Sunday, December 25, 2022

Christmas Dreaming - 1982

I didn't realize it at the time, but forty years ago today I embarked on a lifelong hobby. And it was entirely by accident.

Among the many gifts my little brother and I got that Christmas morning was a computer and a train set. While I was into computers, all the attention was on the train - especially since it prompted my great-grandmother, who happened to be visiting, to tell us about my great, and great-great, grandfathers' careers on the old Illinois Central Railroad. I'd always been into history, but the combination of family stories and a fascination with miniatures was pretty compelling. The computer faded into the background as my dad and I "helped" my kid brother with his train set.

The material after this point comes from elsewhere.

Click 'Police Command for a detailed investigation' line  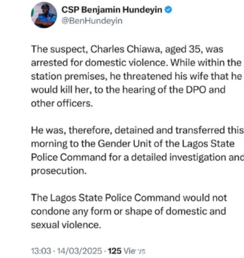137,157
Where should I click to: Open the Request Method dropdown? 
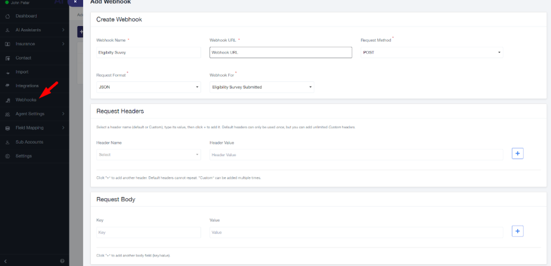tap(432, 52)
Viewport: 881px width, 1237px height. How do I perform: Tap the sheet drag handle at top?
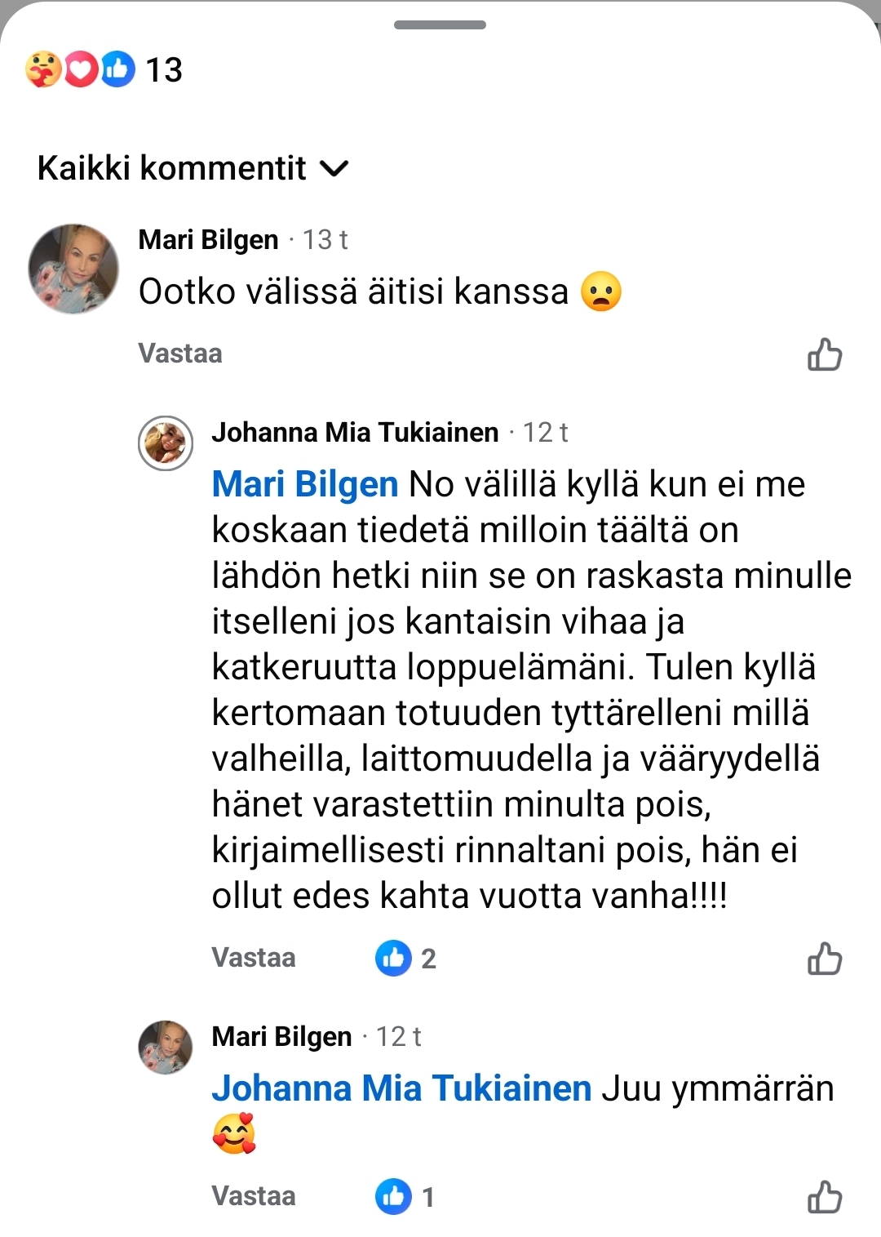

The limitations of a simple loop of track prodded us to find a local hobby shop to get more track - and maybe even some "switchouts." Once there, if I'd just been nibbling around the hobby before, once I saw my first issue of Model Railroader, the hook was now firmly set. I had no idea you could actually recreate history in miniature like this. I'd always been fascinated by museum dioramas, but these dioramas were way bigger - and had action! And you could create whatever world you wanted, limited only by your imagination.

Ah, the dreamings of a young model railroader - no matter his (or her) actual age. Subsequent weeks and months followed a pattern familiar to many: dreaming about layouts and track arrangements, being confronted by limitations of space and time, the uneasy detente with other things competing for one's time, money, and attention. . . Is there anything quite like those early days, when the future is full of possibility and, not unlike Schrodinger's cat, you're just as likely to create a masterpiece as fail in the attempt?

It's been 40 years today since it all started. The train set disappeared over time (although the power pack survives to light the Christmas layout, pictured above), my hobby pursuits have gotten much more sophisticated, and my ambitions more realistic. But every once in a while, I get another taste of the initial excitement I experienced all those years ago.

And a gift from my mom & dad around Christmas last year (actually, for my birthday, which is a week later), provided a huge helping  - just in time for this year...

Yessir - that, my friends, is a bona fide Campbell's Soup train set, "Limited Edition 1982" - exactly like the one from that long-ago Christmas. Over the course of time, I'd forgotten what the cars looked like, but the red and white F7 diesel was instantly recognizable. Of course, it's more than just an old train set - it's wonder and dreams and possibilities distilled into metal and plastic. It's a reminder of my entry into a hobby that's given me a chance to meet people from all walks of life from all over the world, that's provided hours of stress relief (while sometimes inducing stress), that's helped me develop a number of different skills - many of which I've been able to use outside the hobby.

Most of all though, every time I see it - especially now that I have it set up around the Christmas tree - it reminds me of being full of hope, anticipating wonderful possibilities, and looking forward to the future. And isn't that the essence of being young, if not chronologically, at least young in heart?

Here's hoping this Christmas that you're able to capture and hold on to the joy and wonder of the season, to be a kid again - if only in your outlook - and to enjoy time with family and friends.

And if someone you know gets a train set for Christmas, beware - you may just have a front row seat to the start of a lifelong passion.

Merry Christmas!


  1. That was a nice story. Thank you.

  2. Chris, my son Will was given exactly the same Campbell's train set almost 40 years ago by one of his aunts. It also started him on model railroading and led him toward his night photos of prototype railroads.

    His The diesel still wears the "CONNECTICUT & VERMONT" paper name strip he covered "Campbell's soup Company with as does the caboose. The Franco American boxcar still displays its original paint but the others have mostly served as test bed for various weathering techniques or sources for small detail parts. The 50 ft Swanson's and soup boxcars are reasonable configurations of a prototype car and are slated to get detailed and repainted for use on his current layout.

  3. My best friend was given the exact same set as a kid. It is a nice set.